The upcoming memoir from Scott McClellan is already getting heavy attention for its scathing criticism of a Bush administration that he says was deliberately deceptive and self-deceiving in—among other things—launching the war in Iraq and in mishandling Hurricane Katrina’s aftermath. But McClellan also has unkind words for the White House press corps that he was handling at the time; namely, that they were too easily handled:

McClellan repeatedly embraces the rhetoric of Bush’s liberal critics and even charges: “If anything, the national press corps was probably too deferential to the White House and to the administration in regard to the most important decision facing the nation during my years in Washington, the choice over whether to go to war in Iraq.

“The collapse of the administration’s rationales for war, which became apparent months after our invasion, should never have come as such a surprise. … In this case, the ‘liberal media’ didn’t live up to its reputation. If it had, the country would have been better served.”

McClellan, ironically, had been criticized at the time by the press for being the frontman for a stonewalling, stingy-with-the-facts White House. And let’s face it, it may be self-serving for McClellan to be forthcoming now, in a memoir, after having enabled the very practices he aattacks now. But it is truly a sad—or, less charitably put, pathetic—situation to imagine that all the while he was standing at that podium, he was wondering why in the world the supposed jackals of the press weren’t being more aggresive with him and the White House.

Why weren’t they? I’m a broken record about this, but when it comes to press acquiesence, it’s not about ideology or corporate political dictates; it’s about following the money. Put mathematically: Financial Terror + Sense of the Public Mood = Wimpy Press Coverage. After September 11, you had a media business that was dealing with a recession and steep cutbacks and journalists who were convinced that their audience would punish them for delivering discouraging words about the President and the war. Not all journalism between September 11 and the start of the Iraq War was driven by the fear that journalists would be seen as unpatriotic—and thus revenues would suffer—but a shameful amount was. (See, for instance, the directives at CNN and MSNBC about not seeming anti-American before the war.)
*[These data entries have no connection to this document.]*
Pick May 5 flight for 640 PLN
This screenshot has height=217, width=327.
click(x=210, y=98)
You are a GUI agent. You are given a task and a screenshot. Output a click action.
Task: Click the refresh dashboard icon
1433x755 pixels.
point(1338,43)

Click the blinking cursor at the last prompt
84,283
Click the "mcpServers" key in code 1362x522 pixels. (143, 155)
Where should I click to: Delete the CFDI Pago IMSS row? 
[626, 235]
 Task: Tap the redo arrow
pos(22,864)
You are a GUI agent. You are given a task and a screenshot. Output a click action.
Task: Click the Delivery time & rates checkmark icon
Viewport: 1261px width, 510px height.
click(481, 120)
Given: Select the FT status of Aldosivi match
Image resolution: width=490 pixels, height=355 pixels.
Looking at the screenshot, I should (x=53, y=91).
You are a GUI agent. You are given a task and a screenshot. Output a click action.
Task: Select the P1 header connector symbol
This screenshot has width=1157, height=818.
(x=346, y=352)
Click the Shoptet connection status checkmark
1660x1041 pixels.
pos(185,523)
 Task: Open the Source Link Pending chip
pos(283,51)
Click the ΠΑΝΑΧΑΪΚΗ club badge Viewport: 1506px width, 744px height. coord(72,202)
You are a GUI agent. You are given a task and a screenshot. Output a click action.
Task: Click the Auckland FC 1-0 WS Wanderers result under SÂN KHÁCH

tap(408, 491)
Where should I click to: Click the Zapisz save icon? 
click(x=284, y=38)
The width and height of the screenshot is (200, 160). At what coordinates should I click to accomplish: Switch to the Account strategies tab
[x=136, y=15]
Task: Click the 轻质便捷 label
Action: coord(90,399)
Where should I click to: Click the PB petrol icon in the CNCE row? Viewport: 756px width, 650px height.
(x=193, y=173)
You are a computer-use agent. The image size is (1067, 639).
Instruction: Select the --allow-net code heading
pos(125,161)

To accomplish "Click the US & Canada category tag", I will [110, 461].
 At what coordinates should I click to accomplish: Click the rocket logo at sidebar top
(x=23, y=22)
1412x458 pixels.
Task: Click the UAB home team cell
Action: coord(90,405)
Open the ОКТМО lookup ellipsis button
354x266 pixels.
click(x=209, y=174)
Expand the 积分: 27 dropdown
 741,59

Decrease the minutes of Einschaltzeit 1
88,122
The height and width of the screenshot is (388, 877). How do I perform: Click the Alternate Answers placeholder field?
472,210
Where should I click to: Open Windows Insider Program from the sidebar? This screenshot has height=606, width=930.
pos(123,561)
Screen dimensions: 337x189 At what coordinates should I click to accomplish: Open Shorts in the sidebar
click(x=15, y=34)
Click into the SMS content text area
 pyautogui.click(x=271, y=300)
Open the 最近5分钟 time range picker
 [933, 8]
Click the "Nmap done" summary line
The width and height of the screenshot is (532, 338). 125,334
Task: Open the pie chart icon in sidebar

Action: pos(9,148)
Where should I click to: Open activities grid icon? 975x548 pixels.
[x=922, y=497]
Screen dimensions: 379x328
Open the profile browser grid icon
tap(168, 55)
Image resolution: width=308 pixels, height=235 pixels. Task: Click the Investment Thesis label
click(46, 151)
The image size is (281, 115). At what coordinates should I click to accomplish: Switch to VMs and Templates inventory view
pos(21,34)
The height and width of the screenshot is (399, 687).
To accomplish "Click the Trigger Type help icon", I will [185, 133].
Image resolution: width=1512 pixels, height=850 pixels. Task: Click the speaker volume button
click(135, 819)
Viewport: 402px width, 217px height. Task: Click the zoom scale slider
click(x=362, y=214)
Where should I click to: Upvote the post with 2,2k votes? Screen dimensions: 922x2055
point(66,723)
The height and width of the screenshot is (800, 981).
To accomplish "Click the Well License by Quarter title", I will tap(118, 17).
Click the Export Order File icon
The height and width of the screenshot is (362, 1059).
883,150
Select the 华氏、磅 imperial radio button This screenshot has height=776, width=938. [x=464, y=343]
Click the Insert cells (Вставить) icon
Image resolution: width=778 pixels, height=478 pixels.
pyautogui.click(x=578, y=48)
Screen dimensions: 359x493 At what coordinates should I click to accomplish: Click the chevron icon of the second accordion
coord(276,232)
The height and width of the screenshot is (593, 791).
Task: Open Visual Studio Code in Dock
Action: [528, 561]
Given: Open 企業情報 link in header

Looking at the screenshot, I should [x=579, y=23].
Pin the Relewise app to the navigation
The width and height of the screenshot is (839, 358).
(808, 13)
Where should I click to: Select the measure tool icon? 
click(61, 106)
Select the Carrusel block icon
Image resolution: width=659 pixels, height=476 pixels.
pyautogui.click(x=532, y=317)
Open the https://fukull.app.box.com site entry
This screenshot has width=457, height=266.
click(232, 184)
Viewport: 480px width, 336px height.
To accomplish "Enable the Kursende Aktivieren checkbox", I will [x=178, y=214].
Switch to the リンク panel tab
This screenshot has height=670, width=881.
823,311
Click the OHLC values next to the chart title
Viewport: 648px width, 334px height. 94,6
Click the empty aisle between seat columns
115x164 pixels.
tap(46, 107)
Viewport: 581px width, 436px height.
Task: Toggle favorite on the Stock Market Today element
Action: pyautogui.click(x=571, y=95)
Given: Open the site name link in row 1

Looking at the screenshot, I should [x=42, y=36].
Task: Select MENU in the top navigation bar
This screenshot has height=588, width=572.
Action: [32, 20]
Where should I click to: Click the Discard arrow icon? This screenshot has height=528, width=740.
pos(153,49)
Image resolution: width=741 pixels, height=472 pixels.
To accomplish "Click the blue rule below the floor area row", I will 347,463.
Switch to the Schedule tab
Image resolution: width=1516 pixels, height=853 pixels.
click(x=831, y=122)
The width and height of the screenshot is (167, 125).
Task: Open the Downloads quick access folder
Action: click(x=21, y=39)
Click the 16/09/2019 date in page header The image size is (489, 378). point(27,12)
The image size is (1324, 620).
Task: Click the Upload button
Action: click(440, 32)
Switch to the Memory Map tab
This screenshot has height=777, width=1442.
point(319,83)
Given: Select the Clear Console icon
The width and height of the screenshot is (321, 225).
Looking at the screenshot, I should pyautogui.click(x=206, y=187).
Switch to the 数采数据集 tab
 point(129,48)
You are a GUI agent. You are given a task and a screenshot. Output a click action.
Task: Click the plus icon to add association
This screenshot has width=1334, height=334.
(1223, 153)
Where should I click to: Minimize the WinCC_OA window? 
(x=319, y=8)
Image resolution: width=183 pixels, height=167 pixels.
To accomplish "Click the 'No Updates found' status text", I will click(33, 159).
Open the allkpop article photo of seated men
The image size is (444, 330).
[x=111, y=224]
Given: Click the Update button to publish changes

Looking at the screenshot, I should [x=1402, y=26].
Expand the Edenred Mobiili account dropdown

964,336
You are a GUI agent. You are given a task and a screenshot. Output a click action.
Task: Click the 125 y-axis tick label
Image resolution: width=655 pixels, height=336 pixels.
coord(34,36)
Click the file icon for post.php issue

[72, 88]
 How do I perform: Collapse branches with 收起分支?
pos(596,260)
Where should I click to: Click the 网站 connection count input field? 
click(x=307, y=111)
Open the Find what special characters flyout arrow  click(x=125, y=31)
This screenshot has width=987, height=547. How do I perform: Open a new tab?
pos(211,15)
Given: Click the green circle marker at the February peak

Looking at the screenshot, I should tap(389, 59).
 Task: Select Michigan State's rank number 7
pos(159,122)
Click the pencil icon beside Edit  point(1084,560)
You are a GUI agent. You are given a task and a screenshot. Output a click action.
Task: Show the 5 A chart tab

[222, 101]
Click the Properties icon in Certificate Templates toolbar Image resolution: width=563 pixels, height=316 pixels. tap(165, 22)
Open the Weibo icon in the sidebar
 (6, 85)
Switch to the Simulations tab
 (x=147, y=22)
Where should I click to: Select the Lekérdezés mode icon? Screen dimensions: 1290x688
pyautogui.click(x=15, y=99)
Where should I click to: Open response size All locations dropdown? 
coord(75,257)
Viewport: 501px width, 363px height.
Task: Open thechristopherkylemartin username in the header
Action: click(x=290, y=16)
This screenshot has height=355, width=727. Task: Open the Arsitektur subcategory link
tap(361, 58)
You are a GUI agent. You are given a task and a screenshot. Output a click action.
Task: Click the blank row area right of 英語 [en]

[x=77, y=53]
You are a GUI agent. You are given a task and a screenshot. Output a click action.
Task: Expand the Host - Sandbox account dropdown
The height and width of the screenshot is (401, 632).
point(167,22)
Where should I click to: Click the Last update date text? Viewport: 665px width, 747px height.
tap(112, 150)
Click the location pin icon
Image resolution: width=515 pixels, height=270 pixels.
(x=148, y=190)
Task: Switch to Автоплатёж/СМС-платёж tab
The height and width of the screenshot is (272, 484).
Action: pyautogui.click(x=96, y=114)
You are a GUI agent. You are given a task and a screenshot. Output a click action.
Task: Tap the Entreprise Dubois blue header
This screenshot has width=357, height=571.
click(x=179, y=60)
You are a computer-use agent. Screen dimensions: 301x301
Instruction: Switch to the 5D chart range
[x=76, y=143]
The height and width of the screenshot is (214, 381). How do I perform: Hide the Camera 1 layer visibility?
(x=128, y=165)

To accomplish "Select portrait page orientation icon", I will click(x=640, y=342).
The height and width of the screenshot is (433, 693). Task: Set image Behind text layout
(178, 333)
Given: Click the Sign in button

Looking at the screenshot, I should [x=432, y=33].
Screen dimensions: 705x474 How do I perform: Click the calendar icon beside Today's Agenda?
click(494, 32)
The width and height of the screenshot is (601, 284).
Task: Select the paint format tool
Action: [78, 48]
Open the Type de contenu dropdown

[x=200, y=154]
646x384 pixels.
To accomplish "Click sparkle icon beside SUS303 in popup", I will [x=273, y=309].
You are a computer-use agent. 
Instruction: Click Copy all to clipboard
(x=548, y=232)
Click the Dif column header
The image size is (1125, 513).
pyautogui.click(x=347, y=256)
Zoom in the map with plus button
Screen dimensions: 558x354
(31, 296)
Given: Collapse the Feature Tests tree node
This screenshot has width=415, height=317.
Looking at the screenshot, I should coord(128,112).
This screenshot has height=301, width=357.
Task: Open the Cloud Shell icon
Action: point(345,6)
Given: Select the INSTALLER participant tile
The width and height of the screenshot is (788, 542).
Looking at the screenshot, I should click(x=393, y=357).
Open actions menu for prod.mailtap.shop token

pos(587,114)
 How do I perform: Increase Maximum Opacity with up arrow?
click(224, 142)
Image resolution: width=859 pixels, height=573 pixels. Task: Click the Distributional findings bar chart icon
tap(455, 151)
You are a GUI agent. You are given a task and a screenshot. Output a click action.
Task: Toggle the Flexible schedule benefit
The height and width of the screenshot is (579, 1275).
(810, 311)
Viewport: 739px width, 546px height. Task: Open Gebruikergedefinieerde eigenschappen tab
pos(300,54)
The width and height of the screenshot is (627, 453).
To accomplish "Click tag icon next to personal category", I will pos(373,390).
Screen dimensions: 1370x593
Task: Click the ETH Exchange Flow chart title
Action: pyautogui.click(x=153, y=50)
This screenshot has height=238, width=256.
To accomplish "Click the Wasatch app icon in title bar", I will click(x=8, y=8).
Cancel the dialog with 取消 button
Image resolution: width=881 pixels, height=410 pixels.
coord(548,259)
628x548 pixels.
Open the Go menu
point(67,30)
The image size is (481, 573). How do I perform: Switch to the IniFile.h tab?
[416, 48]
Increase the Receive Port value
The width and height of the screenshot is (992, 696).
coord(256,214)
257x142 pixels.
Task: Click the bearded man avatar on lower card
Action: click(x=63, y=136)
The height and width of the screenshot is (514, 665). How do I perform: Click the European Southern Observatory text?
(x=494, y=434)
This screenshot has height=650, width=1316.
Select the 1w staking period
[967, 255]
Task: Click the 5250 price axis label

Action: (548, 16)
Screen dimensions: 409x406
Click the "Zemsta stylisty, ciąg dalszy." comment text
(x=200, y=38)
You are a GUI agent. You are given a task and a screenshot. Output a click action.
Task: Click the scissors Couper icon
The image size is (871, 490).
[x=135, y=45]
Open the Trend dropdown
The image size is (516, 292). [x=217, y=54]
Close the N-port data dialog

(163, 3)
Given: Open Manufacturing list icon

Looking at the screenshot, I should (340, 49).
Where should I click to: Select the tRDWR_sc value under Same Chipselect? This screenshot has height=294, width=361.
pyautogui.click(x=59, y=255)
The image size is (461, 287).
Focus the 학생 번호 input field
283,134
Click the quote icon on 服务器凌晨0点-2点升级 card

If the press is more adversarial now, it’s because, after Hurricane Katrina, they believed that they had the public’s permission—and therefore a business incentive—to be.

It would be nice to believe that the shame of being called too wimpy by the guy whose job it was to keep the media in line would give the press more backbone during the next war or after the next terrorist attack. I’m not betting on it, though. It’s easier for the press to get courage, and for press secretaries to get scruples, after the fact.